About this task - Copy, from the material below, each line where "agent" shows up.

━━ Dataset extract

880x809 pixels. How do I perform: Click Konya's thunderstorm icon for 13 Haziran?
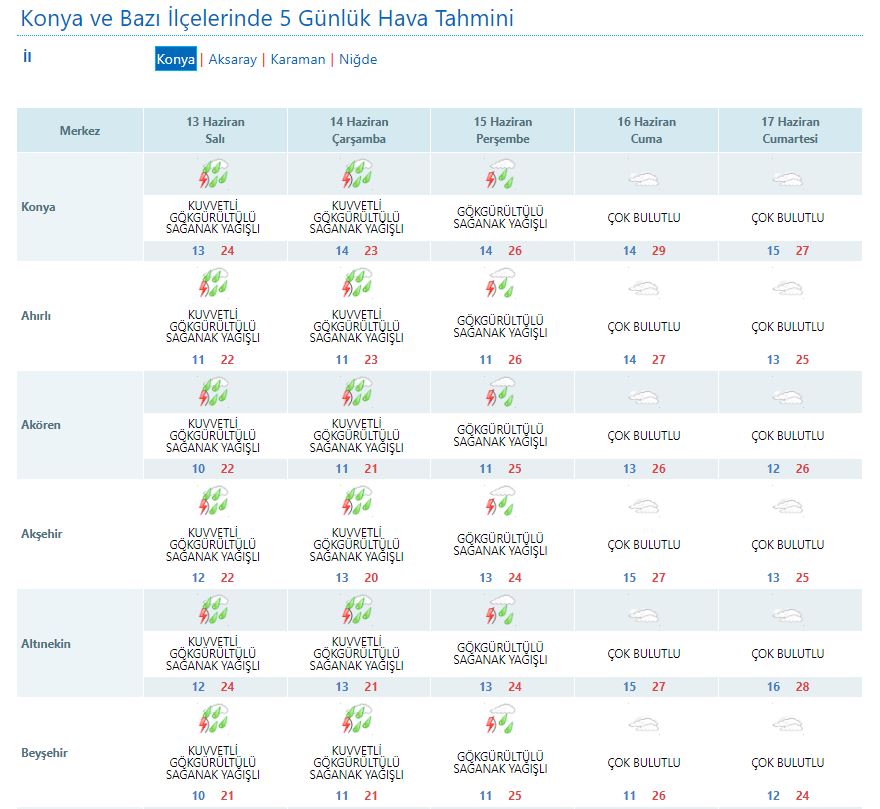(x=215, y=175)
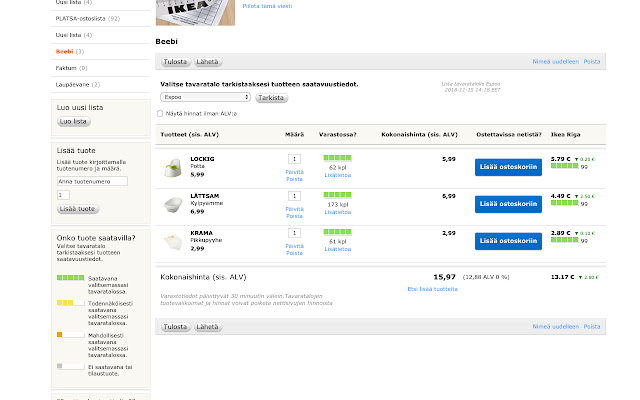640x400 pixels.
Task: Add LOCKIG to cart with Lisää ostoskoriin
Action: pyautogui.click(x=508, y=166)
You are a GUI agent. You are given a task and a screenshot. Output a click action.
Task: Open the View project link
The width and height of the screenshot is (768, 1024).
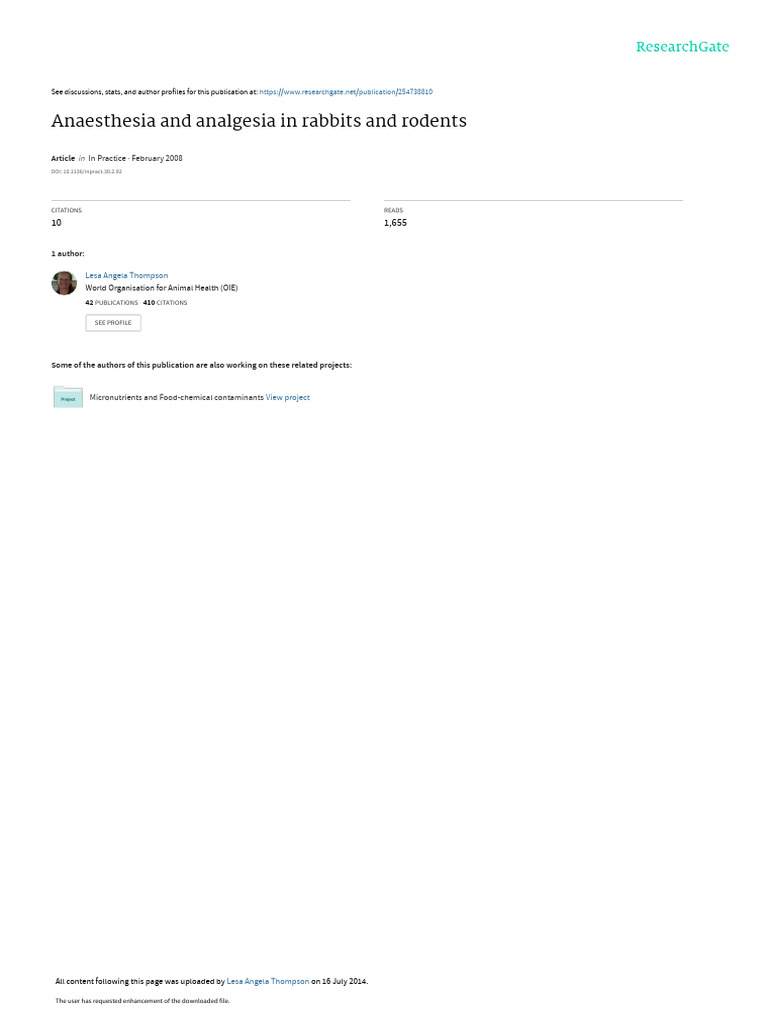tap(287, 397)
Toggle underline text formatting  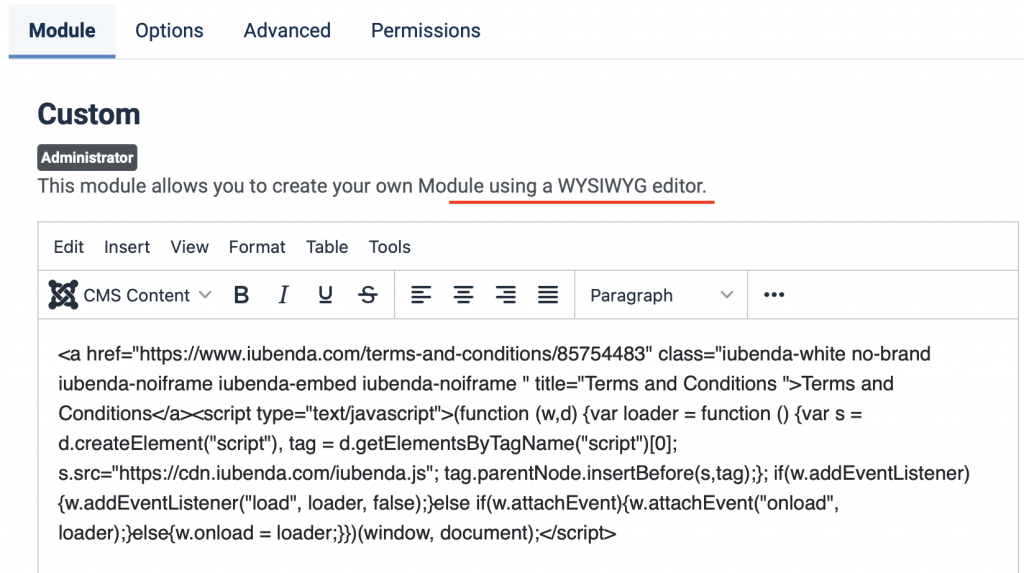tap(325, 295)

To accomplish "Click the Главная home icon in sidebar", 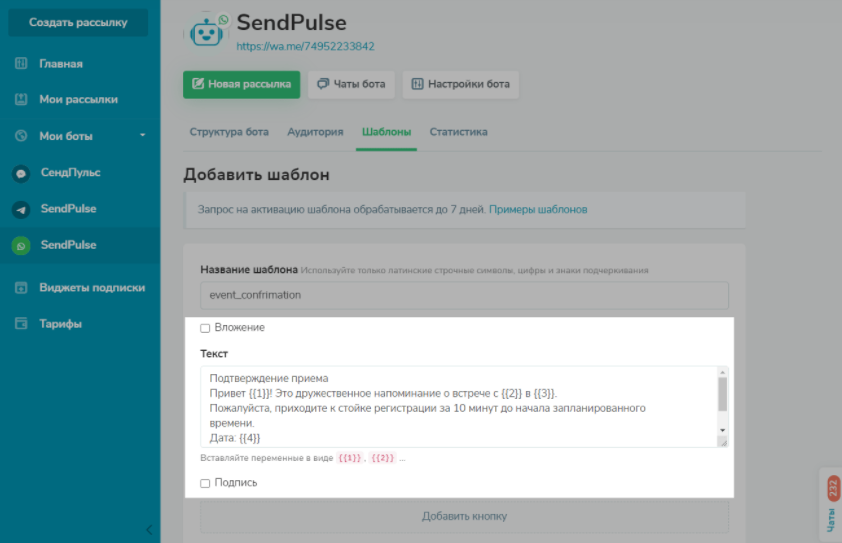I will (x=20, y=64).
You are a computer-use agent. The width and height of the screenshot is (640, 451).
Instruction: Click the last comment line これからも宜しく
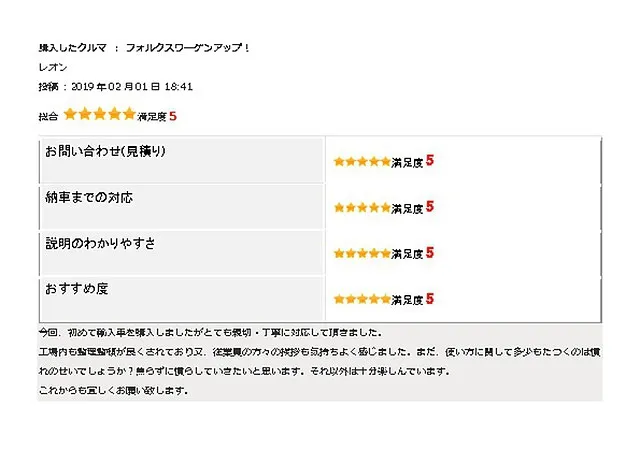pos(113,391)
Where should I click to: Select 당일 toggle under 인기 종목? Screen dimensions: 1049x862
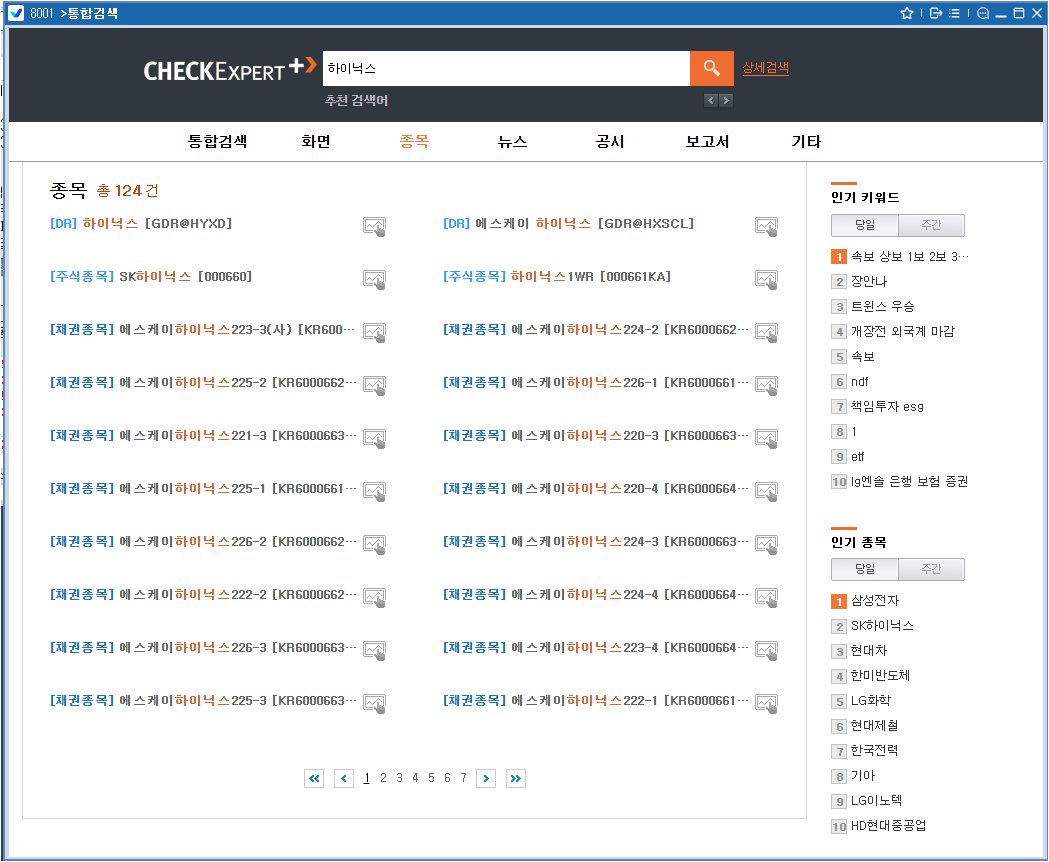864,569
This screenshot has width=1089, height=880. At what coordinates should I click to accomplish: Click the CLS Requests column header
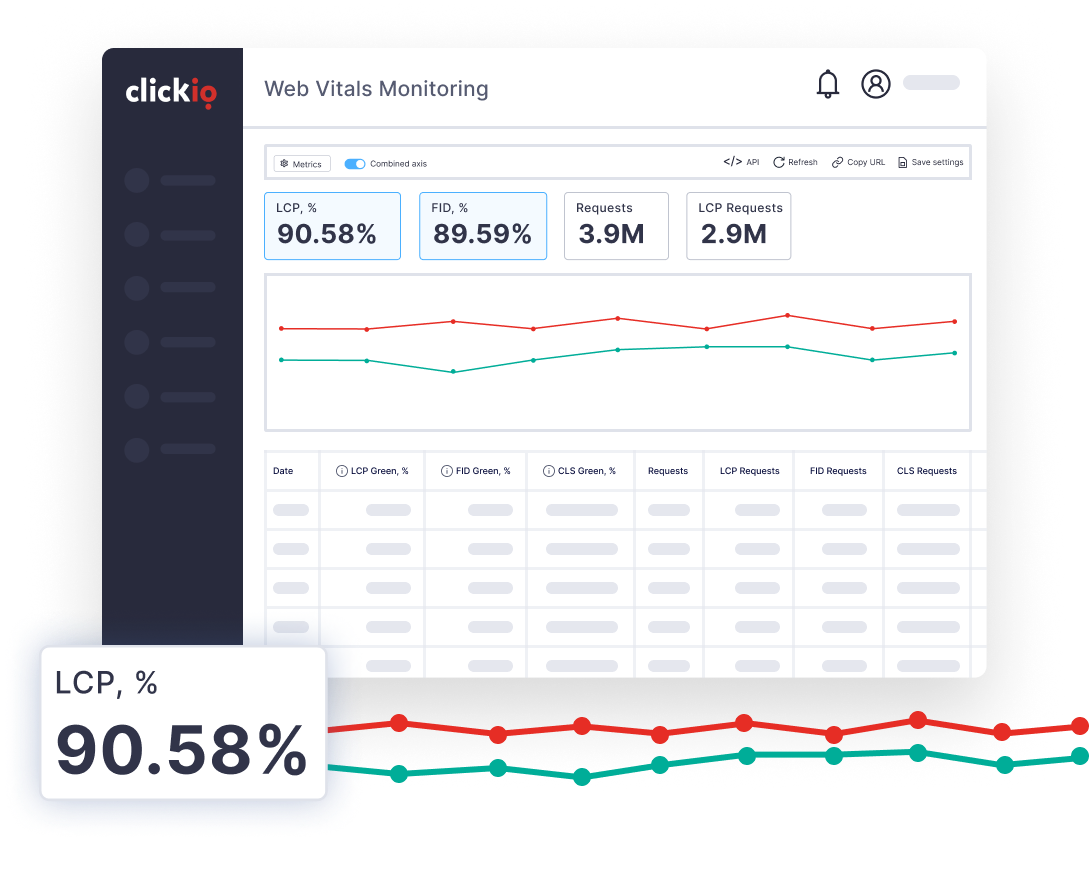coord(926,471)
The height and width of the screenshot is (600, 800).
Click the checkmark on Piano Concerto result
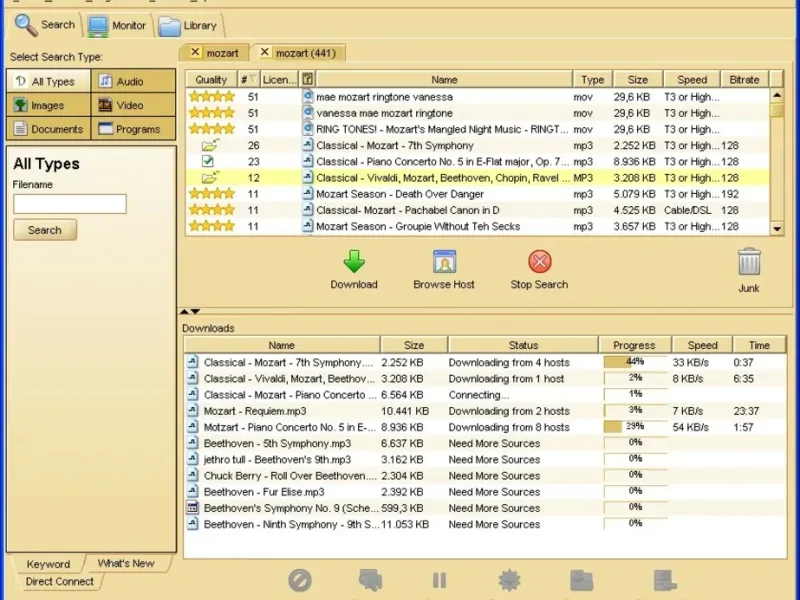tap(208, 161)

━━━━

Response below -
You are a GUI agent. You are given a task and a screenshot. Output a click action.
You are a computer-use agent. The width and height of the screenshot is (640, 451).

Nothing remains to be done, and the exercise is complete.